Readers get a glimpse into the minds of Vicki and Henry, two characters who are lovingly written. When I was younger, there was a part of me wishing I had found this book. Before urban fantasy became a mainstream genre, this book had all of its great features. This is a fantastic read.
Rivers of London (Midnight Riot), by Ben Aaronovitch
The Peter Grant series must be mentioned when discussing books like The Dresden Files. At work, a young Metropolitan Police officer is forced to deal with the magical world that coexists with reality. As it turns out, the only witness to a bizarre murder is a ghost, which bodes well for his future.
Rivers of London (also known as Midnight Riot in the United States) was the first novel I read when it was released in 2011. Fans of Aaronovitch’s work on Doctor Who (Remembrance of the Daleks is still a favorite serial of mine), I found Rivers of London and Moon Over Soho to be particularly satisfying. As exciting as it is to follow Peter on his ascension from rookie cop to official wizard of the Met, the first book’s antagonist is truly horrifying.

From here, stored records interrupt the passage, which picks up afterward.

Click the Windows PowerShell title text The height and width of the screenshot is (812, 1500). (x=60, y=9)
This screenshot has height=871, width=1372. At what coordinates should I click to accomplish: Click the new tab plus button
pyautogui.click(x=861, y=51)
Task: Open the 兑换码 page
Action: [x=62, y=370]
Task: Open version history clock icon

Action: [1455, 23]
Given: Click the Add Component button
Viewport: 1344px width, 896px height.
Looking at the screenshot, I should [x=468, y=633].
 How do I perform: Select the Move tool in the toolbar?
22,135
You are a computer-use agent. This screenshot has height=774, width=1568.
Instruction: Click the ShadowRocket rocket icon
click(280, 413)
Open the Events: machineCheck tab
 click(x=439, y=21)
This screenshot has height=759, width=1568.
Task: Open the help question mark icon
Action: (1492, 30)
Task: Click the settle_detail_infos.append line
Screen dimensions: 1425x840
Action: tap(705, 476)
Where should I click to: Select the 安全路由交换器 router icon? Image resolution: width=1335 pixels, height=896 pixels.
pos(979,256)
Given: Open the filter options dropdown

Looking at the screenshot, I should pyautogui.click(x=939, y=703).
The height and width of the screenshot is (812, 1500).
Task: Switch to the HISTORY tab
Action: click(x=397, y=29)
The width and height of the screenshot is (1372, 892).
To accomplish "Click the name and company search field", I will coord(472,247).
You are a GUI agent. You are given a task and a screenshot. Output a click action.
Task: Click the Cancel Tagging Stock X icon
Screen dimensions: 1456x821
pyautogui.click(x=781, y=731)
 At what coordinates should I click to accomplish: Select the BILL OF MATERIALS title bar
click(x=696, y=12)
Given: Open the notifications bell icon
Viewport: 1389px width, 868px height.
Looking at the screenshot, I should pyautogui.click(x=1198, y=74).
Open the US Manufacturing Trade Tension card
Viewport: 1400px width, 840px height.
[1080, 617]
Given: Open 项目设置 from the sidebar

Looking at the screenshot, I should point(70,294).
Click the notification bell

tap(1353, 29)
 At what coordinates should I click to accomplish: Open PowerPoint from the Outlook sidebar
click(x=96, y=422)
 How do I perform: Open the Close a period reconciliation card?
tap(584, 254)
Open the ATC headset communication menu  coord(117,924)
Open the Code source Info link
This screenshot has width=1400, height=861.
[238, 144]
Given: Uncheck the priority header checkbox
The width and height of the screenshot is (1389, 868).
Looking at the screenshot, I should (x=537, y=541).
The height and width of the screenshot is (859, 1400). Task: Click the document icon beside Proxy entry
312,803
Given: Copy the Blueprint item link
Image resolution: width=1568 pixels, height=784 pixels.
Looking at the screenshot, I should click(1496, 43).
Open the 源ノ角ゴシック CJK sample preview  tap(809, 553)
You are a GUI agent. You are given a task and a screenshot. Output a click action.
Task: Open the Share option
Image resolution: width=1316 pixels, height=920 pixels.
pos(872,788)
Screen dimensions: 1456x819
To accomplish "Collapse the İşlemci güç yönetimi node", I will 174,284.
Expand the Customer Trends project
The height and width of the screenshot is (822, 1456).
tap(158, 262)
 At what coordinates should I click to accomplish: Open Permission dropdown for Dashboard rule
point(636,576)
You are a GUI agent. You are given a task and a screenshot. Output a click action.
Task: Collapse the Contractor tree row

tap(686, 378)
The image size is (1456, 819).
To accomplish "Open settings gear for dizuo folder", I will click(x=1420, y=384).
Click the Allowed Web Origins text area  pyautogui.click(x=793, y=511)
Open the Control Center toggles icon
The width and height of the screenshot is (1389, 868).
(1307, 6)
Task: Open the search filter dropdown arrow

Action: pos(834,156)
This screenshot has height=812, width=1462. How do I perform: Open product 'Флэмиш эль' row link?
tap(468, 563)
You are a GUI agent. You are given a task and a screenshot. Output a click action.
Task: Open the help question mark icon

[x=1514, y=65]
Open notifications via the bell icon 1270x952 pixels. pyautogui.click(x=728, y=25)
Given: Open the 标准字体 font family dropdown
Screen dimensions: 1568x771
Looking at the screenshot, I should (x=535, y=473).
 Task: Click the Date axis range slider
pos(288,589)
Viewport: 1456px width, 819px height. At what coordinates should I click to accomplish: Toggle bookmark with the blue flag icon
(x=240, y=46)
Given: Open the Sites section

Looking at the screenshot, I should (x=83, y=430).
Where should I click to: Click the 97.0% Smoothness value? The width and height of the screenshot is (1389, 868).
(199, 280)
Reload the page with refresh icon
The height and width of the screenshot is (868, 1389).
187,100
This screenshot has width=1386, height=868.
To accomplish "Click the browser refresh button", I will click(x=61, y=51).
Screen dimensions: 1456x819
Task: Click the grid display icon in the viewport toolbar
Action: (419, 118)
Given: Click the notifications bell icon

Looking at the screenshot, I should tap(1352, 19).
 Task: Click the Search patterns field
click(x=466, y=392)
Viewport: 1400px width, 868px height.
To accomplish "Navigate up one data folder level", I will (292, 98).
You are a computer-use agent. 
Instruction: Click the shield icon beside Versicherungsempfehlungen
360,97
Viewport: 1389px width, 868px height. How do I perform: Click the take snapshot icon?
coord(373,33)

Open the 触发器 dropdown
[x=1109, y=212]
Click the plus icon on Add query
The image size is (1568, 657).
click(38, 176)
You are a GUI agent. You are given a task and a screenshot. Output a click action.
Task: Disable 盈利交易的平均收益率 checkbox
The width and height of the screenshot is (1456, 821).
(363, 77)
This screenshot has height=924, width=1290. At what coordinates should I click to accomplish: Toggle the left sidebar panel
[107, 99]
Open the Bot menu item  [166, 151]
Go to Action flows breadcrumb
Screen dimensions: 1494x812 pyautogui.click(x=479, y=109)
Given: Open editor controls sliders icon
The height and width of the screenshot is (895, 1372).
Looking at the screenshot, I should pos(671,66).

You’ll never want to see another Punch and Judy show again, I promise you. Harry Dresden isn’t Peter, and he knows it. When it comes to dealing with magic, procedure and institutional racism in a way Harry does not, he’s his own detective. Meanwhile, Harry is busy whining and fighting off hordes of werewolves and demons, Peter is trying to learn a new spell and deal with the resulting chaos from Harry’s actions.